Prompt Adaptation as a Dynamic Complement in Generative AI Systems
Eaman Jahani, Benjamin Manning, Joe Zhang, Hong-Yi TuYe, Mohammed Alsobay, Christos Nicolaides, Siddharth Suri, and David Holtz
Information Systems Research 2026
Do users automatically benefit when generative AI models improve, or does realizing those gains require changing how they interact with the technology? We ran two preregistered experiments with 3,750 participants submitting nearly 37,000 prompts across two versions of OpenAI’s DALL-E to find out. The answer depends critically on task structure. In a bounded task with a clear objective, replicating a specific target image, roughly half of the performance gain came from the model itself, and half came from users naturally adjusting their prompts.
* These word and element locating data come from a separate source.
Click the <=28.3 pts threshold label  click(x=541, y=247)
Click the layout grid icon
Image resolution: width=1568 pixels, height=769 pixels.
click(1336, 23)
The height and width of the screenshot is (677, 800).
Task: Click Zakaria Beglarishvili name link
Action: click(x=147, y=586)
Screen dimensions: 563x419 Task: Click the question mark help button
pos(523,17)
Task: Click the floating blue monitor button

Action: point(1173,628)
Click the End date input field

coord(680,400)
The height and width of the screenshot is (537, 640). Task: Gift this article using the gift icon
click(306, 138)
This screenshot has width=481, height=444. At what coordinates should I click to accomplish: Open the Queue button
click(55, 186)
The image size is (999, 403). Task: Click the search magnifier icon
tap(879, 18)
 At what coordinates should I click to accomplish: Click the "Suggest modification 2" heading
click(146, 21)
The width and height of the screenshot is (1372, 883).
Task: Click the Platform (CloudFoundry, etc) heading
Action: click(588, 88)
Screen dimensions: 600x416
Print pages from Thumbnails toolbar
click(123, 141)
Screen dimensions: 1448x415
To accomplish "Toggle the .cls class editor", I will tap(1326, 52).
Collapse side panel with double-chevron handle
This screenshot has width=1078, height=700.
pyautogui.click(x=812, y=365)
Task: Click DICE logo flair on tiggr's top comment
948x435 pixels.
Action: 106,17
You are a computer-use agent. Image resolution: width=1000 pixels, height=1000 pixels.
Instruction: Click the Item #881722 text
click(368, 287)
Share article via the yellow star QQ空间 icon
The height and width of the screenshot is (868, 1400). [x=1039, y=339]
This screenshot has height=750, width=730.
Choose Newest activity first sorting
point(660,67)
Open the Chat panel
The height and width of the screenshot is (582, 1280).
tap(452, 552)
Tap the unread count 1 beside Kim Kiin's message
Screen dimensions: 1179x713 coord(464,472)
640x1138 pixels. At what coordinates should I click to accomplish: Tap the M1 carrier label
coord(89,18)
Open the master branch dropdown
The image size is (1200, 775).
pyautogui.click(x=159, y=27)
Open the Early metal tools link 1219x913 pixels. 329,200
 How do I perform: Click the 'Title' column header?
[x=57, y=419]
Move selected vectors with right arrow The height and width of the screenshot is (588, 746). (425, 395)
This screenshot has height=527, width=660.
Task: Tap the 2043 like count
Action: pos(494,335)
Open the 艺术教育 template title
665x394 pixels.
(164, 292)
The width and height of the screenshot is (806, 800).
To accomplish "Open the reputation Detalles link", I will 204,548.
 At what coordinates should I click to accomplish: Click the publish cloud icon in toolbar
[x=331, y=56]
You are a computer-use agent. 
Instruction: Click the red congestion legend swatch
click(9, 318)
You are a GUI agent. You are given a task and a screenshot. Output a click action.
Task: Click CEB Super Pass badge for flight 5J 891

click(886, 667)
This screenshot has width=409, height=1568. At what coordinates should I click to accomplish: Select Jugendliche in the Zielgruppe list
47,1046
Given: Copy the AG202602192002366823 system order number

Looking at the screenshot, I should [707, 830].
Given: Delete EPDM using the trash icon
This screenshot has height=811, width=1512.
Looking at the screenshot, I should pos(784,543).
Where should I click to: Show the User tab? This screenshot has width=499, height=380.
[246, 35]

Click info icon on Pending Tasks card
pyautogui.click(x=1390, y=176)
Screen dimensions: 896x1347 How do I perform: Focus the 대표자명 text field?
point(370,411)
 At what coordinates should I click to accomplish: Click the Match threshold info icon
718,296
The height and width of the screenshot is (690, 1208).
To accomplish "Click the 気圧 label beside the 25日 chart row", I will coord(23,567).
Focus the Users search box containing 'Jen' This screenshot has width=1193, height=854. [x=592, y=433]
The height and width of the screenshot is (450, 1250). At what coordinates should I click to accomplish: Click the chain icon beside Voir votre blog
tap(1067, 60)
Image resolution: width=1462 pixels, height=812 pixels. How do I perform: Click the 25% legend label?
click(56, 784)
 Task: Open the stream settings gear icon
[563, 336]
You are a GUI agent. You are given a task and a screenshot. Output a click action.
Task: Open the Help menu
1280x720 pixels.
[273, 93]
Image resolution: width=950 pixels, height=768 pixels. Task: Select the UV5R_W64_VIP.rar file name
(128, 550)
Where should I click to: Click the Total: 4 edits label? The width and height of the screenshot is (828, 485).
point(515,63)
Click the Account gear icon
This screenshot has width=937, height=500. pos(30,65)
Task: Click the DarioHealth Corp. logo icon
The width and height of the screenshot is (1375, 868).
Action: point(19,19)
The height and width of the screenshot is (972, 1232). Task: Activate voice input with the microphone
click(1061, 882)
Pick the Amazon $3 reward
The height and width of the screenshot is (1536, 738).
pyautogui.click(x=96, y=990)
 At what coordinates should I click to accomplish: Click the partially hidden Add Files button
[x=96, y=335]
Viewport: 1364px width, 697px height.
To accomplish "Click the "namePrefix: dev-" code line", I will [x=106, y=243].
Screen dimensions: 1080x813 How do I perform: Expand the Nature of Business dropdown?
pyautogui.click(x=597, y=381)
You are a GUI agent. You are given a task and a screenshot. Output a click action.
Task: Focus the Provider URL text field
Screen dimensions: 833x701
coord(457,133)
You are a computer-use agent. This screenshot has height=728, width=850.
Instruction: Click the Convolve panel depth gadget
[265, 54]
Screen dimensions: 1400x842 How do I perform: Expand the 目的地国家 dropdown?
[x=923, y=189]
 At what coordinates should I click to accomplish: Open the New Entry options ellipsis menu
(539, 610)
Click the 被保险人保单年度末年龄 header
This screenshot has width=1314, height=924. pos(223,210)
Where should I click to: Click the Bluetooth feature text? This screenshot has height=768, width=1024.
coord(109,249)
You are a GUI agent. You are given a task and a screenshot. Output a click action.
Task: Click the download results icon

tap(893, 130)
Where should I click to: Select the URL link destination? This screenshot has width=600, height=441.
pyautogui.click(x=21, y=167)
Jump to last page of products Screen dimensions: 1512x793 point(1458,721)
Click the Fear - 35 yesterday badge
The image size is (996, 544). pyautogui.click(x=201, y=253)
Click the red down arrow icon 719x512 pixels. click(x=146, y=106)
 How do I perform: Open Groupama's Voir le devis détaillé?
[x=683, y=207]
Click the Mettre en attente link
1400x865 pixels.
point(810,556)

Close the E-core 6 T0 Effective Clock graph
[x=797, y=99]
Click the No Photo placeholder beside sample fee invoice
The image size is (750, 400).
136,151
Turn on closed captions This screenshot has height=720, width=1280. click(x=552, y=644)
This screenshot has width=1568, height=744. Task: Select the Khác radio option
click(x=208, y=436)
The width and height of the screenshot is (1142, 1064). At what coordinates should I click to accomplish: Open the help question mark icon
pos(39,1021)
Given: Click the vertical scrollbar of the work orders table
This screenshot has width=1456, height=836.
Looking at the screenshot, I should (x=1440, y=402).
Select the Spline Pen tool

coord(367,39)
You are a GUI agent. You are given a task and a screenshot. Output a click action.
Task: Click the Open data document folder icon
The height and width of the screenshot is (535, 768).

In an open-ended creative task, designing logos for hypothetical organizations, nearly all of the improvement was attributable to the model alone. We then asked whether automated prompt rewriting, a feature embedded in many commercial AI products, could substitute for this user adaptation. It could not: rewriting modestly helped in the creative task but substantially hurt performance in the replication task, where precise user control mattered most. For organizations deploying AI in precision-oriented workflows, our results point to an underappreciated priority: investing in how people learn to interact with a model may matter as much as the model itself.